Demo project that intergrates OpenTelemetry-go SDK and exports to GCP and Prometheus using Otel-Collector
The repository explains what is OpenTelemetry, OpenTelemetry Collector, OTLP (Open Telemetry Protocol), and will proceed with a get started guideline to integrate opentelemetry in your Go project and export your telemetry data to different backends that are supported by the core Collector project and additional backends coming from the community contributions. The repository offers a mock microservice that makes use of collecting metrics and traces.
OpenTelemetry provides a single set of APIs, libraries, agents, and collector services to capture distributed traces and metrics from your application.
-
Metrics:
-
Everything from operating systems to applications generate metrics which, at the least, are going to include a name, a time stamp and a field to represent some value.
-
Most metrics will enable you to tell if a resource is alive or dead, but if the target is valuable enough you’ll want to be able to ascertain what is actually wrong with the system or going wrong.
-
-
Traces:
- With so many application interdependencies these days, these operations will typically involve hops through multiple services (so called spans Traces, then, add critical visibility into the health of an application end-to-end.
-
Logs:
- What’s more, logs tend to give more in-depth information about resources than metrics. So, if metrics showed the resource is dead, logs will help tell you why it died.
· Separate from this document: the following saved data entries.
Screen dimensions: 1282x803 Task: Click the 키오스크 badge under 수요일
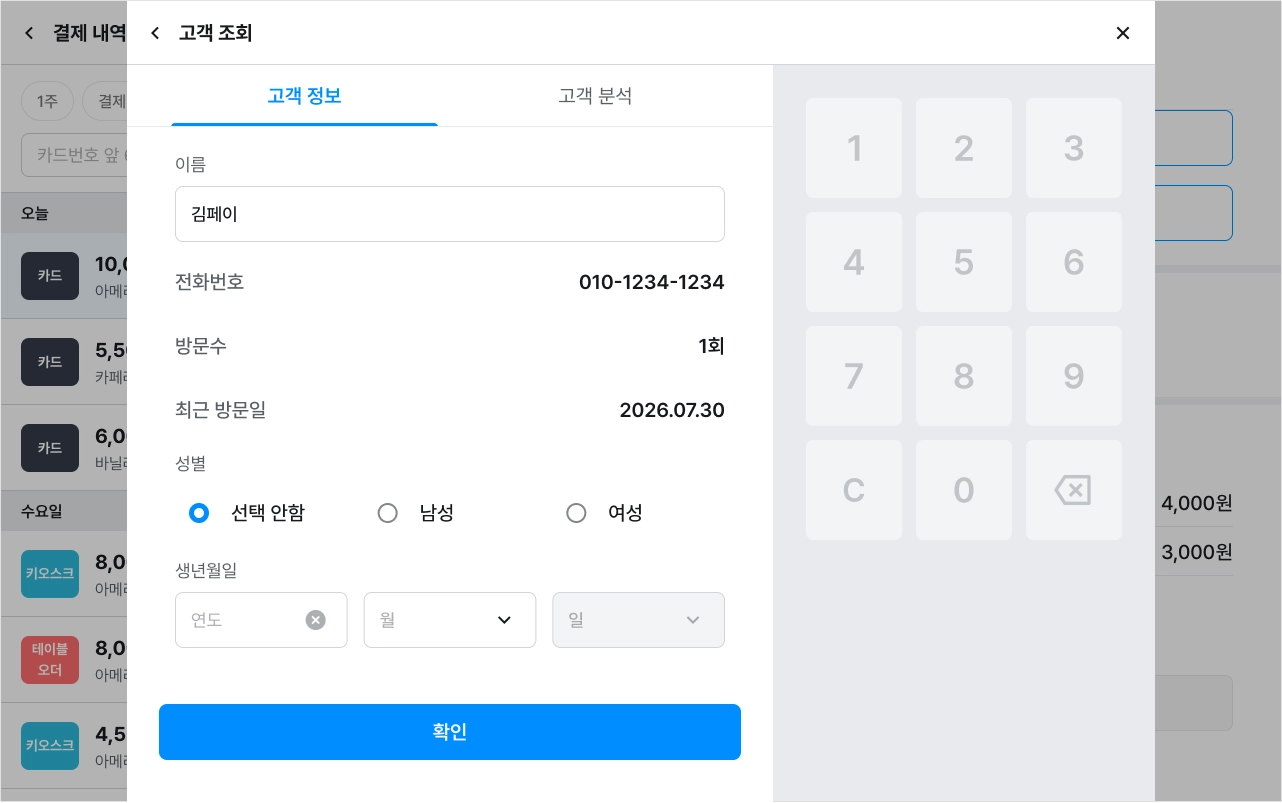(x=50, y=573)
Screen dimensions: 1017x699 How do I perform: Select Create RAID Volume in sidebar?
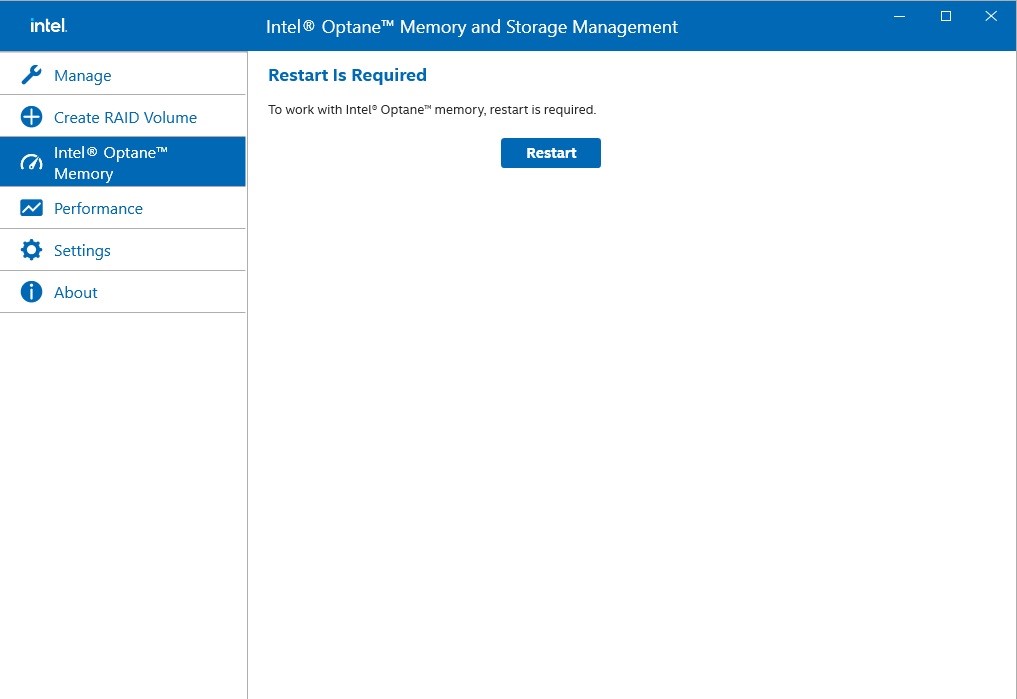[x=125, y=117]
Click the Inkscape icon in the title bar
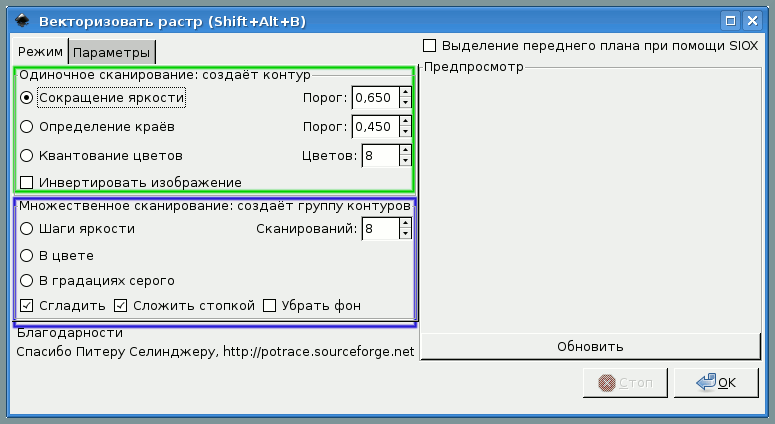The image size is (775, 424). tap(13, 19)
Explanation of Traces, Metrics, Logs
-
The OpenTelemetry Collector offers a vendor-agnostic implementation on how to receive, process, and export telemetry data. In addition, it removes the need to run, operate, and maintain multiple agents/collectors in order to support open-source telemetry data formats (e.g. Jaeger, Prometheus, etc.) sending to multiple open-source or commercial back-ends.
-
OpenTelemetry Collector is an executable that allows to receive telemetry data, optionally transform it and send the data further.
- The name might be misleading that this collector offer directly exporting data in OpenTelemetry format; however, this is not the case but it is possible through OTLP exporters and receievers.
- This is the protocol format that telemetry data could be collected in and then exported to a collector that has a receiver that understands this protocol format and could translate it to other backends like Prometheus, Jaeger, GCP.
-
To date, two open-source projects have dominated the cloud-native telemetry landscape: OpenTracing and OpenCensus—each with its own telemetric standard and its own substantial community. In a commendable spirit of cooperation, however, the two projects have decided to converge in order to achieve an important mission: a single standard for built-in, high-quality cloud-native telemetry.
-
Essentially OpenTelemetry converges the best of both projects into a single standard around which the entire cloud-native development community can rally.
Blog Explaning What Exactly is OpenTelemetry
- Using just vanilla OpenTelemetry to export to multiple backends would require the usage of various exporters that are vendor specific which means more code, more dependencies, and high risk of breaking your project when OpenTelemetry updates their API but the vendor specific exporter is unchanged. (The reason this repo came to existance was a trial to integrate exporting OpenTelemetry data to Google Cloud Tracing and this ended in failure after the poorly maintained GCP OpenTelemetry exporter was dependent on old version of OpenTelemetry SDK)
-
There are two ways to run the collector as:
-
An Agent that exposes different receivers for each backend and then through a single exporter exports to another collector and this collector then sends to multiple exporters. (This uses fewer resources at data sending stage and allows to deploy multiple collectors with more complexity.)
-
The other way is by deploying a standalone collector service that exposes a receiever with a specific protocol that collects all data exported data then translates this data to the declared exporters (Backends). (This uses more resources at data sending stage and allows only on collector but it is easier to setup and is suitable for small-medium scale projects.)
-
-
It might be confusing the usage of the word collector. The first essentially uses a collector instance as an agent that communicates to one or multiple collector instance as collectors. Second architecture directly uses a collector instance for the purpose of collecting and directly exporting to multiple backends.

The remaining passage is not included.